I'm curious whether AOL has ever had their NV (NetV) became a performance bottleneck. Even using TCP/IP, it is probably faster than querying an RDBMS, although lots slower than using a local NSV in shared memory. Since they are probably using it in a query-like rather than nsv-in-an-inner-loop like fashion, my guess is it's probably fast enough.

On the other hand, if you were really hitting NetV with lots of small requests, the TCP/IP latency might bite you. In that case, GAMMA might be the answer. It supports very low latency reliable MPI over cheap Intel PRO/1000 Gigabit Ethernet cards.

That seems like one of those atypical edge cases where "enterprise" style server computing and high performance cluster computing overlap. However, offhand I can't think of any web-oriented application at all that is likely to be that latency sensitive. I'm curious whether anyone has seen one.

Collapse
Posted by Andrew Piskorski on
On the AOLserver list, in the "Scaling at the high end" thread, Nathan Folkman just announced that AOL is preparing its nsdci "Digital City Module" for Open Source release. Among other things, it includes their network "NV" code.
Collapse
Posted by Andrew Piskorski on
I'd forgotten all about this, but apparently AOL really did open source their nsdci Digital City Infrastructure codebase some time ago, on Google Code.
Collapse
10: NetV, memcached (response to 1)
Posted by Andrew Piskorski on
Tom, something that sounds very much like your NetV idea (but as a stand-alone application, nothing to do with AOLserver) is already done and in wide production use: memcached
Collapse
Posted by Andrew Piskorski on
Naturally, all cacheing schemes that keep the cache outside the RDBMS - NSV, memcached, whatever - are inherently non-transactional. This is fine in many cases, and is keeps the NSV/cache implementation (but not necessarily the application that uses it!) simple.

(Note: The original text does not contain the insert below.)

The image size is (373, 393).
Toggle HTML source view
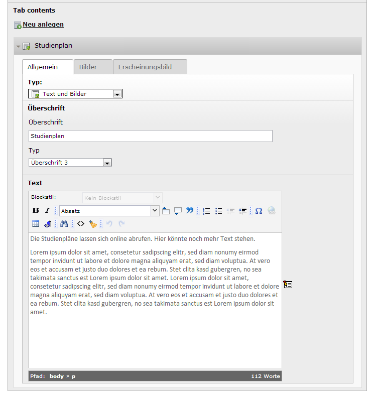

What if, instead of the memory cache layer existing as a completely independent application, you turned it into part of the RDBMS? In essence, let the RDBMS keep its own in-memory cache of query results, but let it keep it on many other machines across the network, not just in it's own RAM. Obviously that means the cache servers and the master RDBMS have to exchane lots of short messages frequently in order to keep the network memory cache coherent and transactional, and getting that right would be critical for performance and scalability.

At least without thinking about it in much more detail, it sounds feasible to me. There are also obvious potential synergies with the stuff that the HPC cluster/Beowulf work on, optimized MPI libraries, low-latency high-bandwith networks and network drivers, etc. (Thus see also the somewhat related thread discussing Clusgres, Postgres-R, and the like.)

But, this seems like such an obvious R&D/thesis opportunity that I wonder whether it's already been done. Anyone know of any such projects?

Collapse
15: pgmemcache (response to 10)
Posted by Andrew Piskorski on
I just noticed that PostgreSQL has a memcached interface, pgmemcache. Also, Harish Krishnan provided a very small Tcl API to memcached back in Aug. 2005.
Collapse
16: SQLCacheD (response to 10)
Posted by Andrew Piskorski on
Hm, and an Ivan Voras is working on SQLCacheD, which is like memcached, but uses in-memory SQLite for greater flexibility (using SQL) in how one can manipulate (expire, update, etc.) cached data.
Collapse
13: InterWeave (response to 1)
Posted by Andrew Piskorski on
In many ways, Michael L. Scott's InterWeave project is like a really fancy version of the NetV idea, complete with optional Two Phase Commit, direct integration into lots of languages, etc. etc. They say it all works and give some examples and performance numbers, but unfortunately I don't see any code.
Collapse
14: Re: InterWeave (response to 13)
Posted by Andrew Piskorski on
Incidentally, I asked Michael L. Scott about InterWeave. The code has not been published, but it sounds like he's not necessarily adverse to publically releasing it in some fashion, it's just that no one has worked on it lately and he doesn't have anyone available to package it up into releasable shape.